Welcome to the Disheartening 2022 World Cup

0

Sepp Blatter, the oily Frenchman who oversaw soccer’s global governing body for nearly two decades and treated it like a private fiefdom, has been banned from the sport since 2015. We still don’t know precisely who bribed these officials, but we know why they did: Both Russia and Qatar have extensively used sports to distract from widespread human rights abuses. This is an old trick, especially when it comes to soccer: Think Munich in 1936, the 1978 World Cup, held by Argentina’s military dictatorship during its “dirty war,” and Manchester City, Newcastle United, and Paris St. Germain, soccer clubs owned by the United Arab Emirates, Saudi Arabia, and Qatar respectively. Russia’s sportswashing—the purchase of Chelsea F.C. by oligarch Roman Abramovich in 2003, the 2014 Winter Olympics, the 2018 World Cup—helped to bolster the dictatorship’s image. It invaded Crimea in 2014 and all of Ukraine earlier this year; it was only then that Russia was finally, belatedly exorcised from the soccer world.

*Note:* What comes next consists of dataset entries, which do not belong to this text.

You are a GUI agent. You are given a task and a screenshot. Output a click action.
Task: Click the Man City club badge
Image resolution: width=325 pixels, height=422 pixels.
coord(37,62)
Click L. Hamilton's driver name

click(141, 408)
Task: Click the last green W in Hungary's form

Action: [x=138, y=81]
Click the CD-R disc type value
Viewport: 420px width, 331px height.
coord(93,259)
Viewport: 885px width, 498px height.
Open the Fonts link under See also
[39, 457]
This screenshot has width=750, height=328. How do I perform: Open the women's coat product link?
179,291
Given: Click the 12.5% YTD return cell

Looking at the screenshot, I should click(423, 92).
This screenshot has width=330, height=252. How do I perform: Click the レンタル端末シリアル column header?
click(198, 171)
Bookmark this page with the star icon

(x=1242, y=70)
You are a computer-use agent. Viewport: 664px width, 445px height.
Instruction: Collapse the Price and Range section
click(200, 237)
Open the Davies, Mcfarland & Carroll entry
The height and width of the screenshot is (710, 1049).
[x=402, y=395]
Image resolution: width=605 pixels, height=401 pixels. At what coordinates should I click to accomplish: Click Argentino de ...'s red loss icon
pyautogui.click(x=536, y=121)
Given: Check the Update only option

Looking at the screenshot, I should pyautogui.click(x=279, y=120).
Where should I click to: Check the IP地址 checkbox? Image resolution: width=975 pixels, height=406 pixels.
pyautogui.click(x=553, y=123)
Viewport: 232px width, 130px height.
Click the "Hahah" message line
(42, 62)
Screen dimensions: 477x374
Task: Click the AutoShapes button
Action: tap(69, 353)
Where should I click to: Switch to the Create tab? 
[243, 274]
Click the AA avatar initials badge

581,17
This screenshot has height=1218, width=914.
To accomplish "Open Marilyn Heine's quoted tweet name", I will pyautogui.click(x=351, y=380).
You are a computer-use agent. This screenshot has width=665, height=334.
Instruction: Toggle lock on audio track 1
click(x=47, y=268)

This World Cup has been built by migrant labor. Many of these workers are paid a pittance—when they’re paid at all—and are treated as indentured servants, held for years as they pay back extortionate fees from “recruiters.” They live in squalor, have limited to no access to justice, and work constantly. Thousands of workers, many from Nepal, have died building the stadiums, according to multiple investigations. Qatar is a country in which homosexuality is illegal, where women cannot work, marry, or travel without a male guardian’s permission, and which has little freedom of speech or of assembly. FIFA, like most global soccer organizations, has spent much of the last decade trying to cast itself as inclusionary, with specific campaigns aimed at women and LGBTQ fans. And yet Qatar wouldn’t dream of hosting a Woman’s World Cup. Gay fans risk imprisonment simply by attending to cheer for their countries.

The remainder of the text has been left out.